Hem birey hem de sanatçı olarak varoluşumuzu çok sorgulayan biriyim. Bu yaşamda deneyimlediğimiz tekamül yolunda varlığımızın evrensel gerçekliğine eserlerimle vurgu yapmaya çalışıyorum. Herkesin içinde bulunduğu ilahi bir sistem olduğuna ve hayatımızdaki yaşanan tecrübelerin bizi bir yerden bir yere taşıyan, geliştiren basamaklar olduğuna ve bu deneyimin de bir döngü halinde ilerlediği düşüncesiyle katmanlı heykeller üretiyorum. Çünkü inanıyorum ki hepimiz için bakış açılarımızı değiştirdiğimizde yeni bir davranış şekli ortaya çıkıyor ve bu yeni farkındalık seviyesi bizi hayat yolculuğumuzda bir üst aşamaya taşıyor. Böylelikle de aynı olay ve kişileri deneyimlememiz sonlanıyor. Eserlerimde gördüğünüz üst üste gelen ve kendini tekrar eden, kıvrılıp kesişen katmanlar bu döngüye atıfta bulunuyor.
İlham aldığınız kişiler var mı ? Sanat üretiminize ne gibi katkıları oldu ?
Vasarely’ nin zamansız illüzyonu ve Frank Stella’ nın çağın ilerisindeki form ötesi çalıştığı heykelsi tabloları çağdaş sanatın duayenlerinden beğendiğim yaklaşımlar. Ne mutlu bana ki Frank Stella ile yanyana Boston Massachusetts’ de çağdaş sanat müze koleksiyonunda eserim sergiye dahil edildi ve kendisi ile yan yana sergileneceğiz.
Bir eserinizi üretmeniz ne kadar sürüyor ? Çalışma sürecinizden bahseder misiniz ?

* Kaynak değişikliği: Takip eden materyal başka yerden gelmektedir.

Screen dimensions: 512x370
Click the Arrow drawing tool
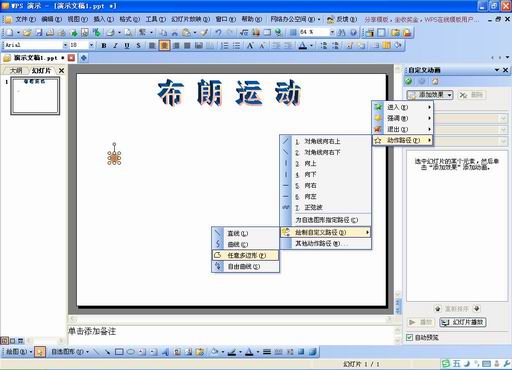pos(107,352)
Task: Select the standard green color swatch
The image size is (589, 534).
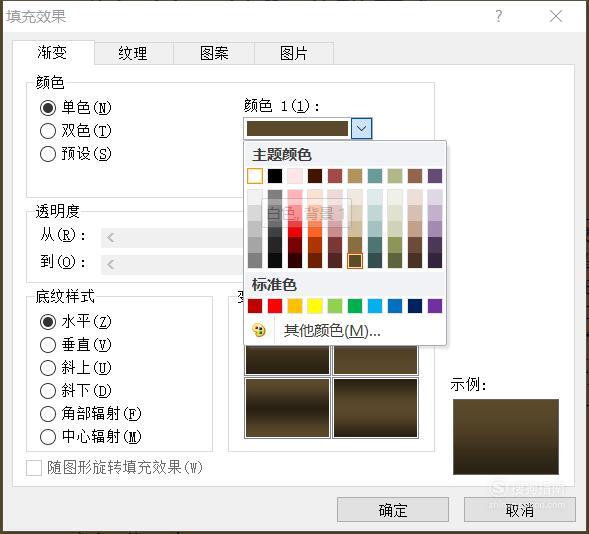Action: pos(355,306)
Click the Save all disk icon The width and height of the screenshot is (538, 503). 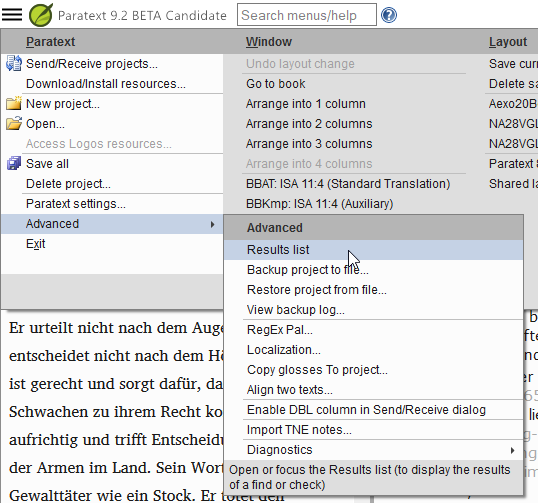14,163
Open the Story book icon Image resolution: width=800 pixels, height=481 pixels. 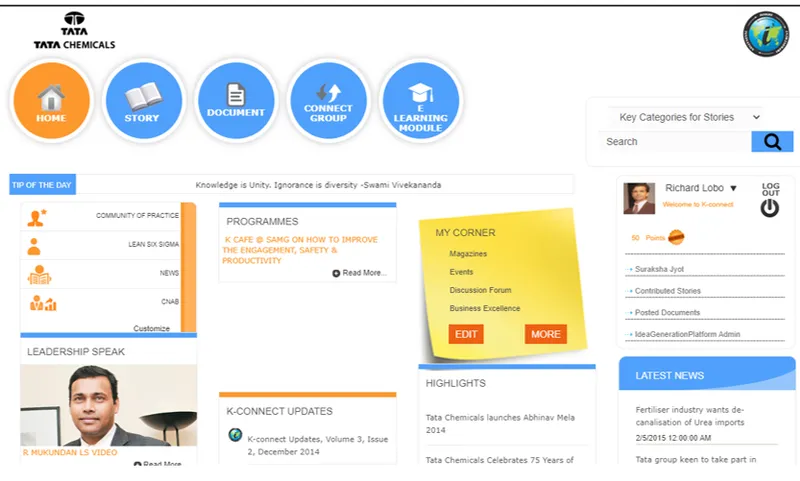point(142,101)
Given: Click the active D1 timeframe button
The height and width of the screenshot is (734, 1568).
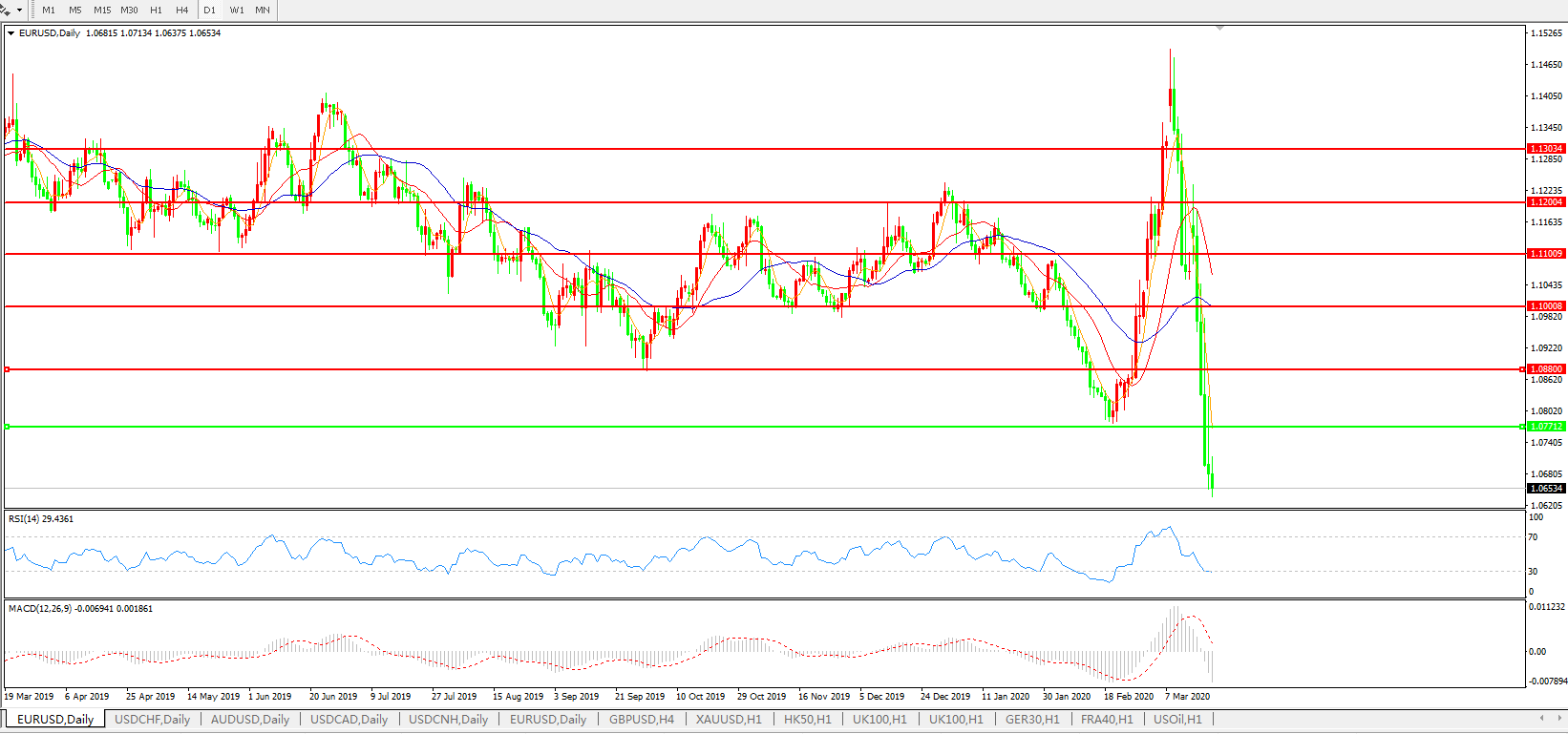Looking at the screenshot, I should [209, 10].
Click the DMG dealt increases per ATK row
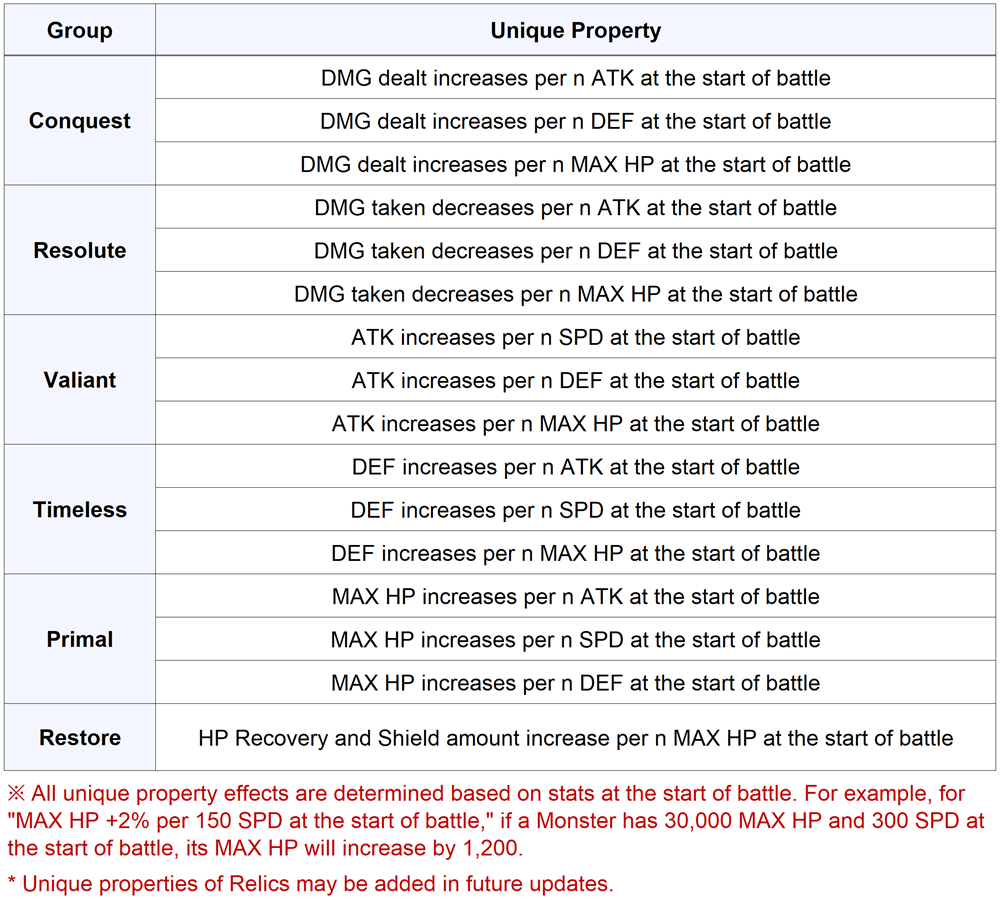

Benim eserlerim katmanlı ve tek tek katlarca boyanan ve üst üste yapıştırılan işler olduğu için oldukça uzun bir üretim süreçleri var. Önce eseri elle çiziyorum, sonra bilgisayarda katmanlıyorum. Sonra katmanlar tek tek kesilip bana geliyor. (Eskiden hepsini kendi atölyemde elle kesip yapmaya çalışırdım; buradaki süreci hızlandırmak adına vazgeçtim). Özellikle yurtdışında etkili galeri sergileri ve fuarlar olduğu için birkaç işin üretimini eş zamanlı olarak götürüyorum.
Her eserin ham hali katmanları ile önümde duruyor, ben onları o anki gelen hisse göre atölyemde çeviriyorum. Birbiriyle öpüşen veya ayrılan katmanlar, o anki halet-i ruhiyem ile çıkıyor. Eserlerde ya tek tek katmanları boyayarak üst üste yapıştırıyorum ya da hepsinin yapıştırması bittikten sonra da pistole ile degrade renk çalışması yaparak en son halini veriyorum. Bu süreç bir eser için 2 ayı askın bir süreyi buluyor.
Şu an hazırlandığınız bir sergi var mı ? Gelecekteki üretimleriniz için ipucu verir misiniz ?
Şu an yeni yıla kadar olan takvimimde;ilk olarak Eylül ayındaki Contemporary Istanbul 2023 fuarı var. Bu yılki fuar için, kalp açıklığı ve insanın içine yönelmesiyle esas dünyayı keşfedeceğinin altını çizen ilk defa orada görünecek çok özel eserler üretiyorum. Sonrasında Kasım ayında New York’ ta bir karma sergiye davet edildim, onun akabinde de Aralık ayında Art Basel zamanında Art Miami ve Context fuarlarında eserlerimle yer alacağım. Bu ara da sevgili Derya Yücel’ in kürasyonunu yaptığı ve önsözünü yazdığı bir sanatçı kitabım çıkacak, lansmanını atölyemde özel bir davetle gerçekleştireceğiz.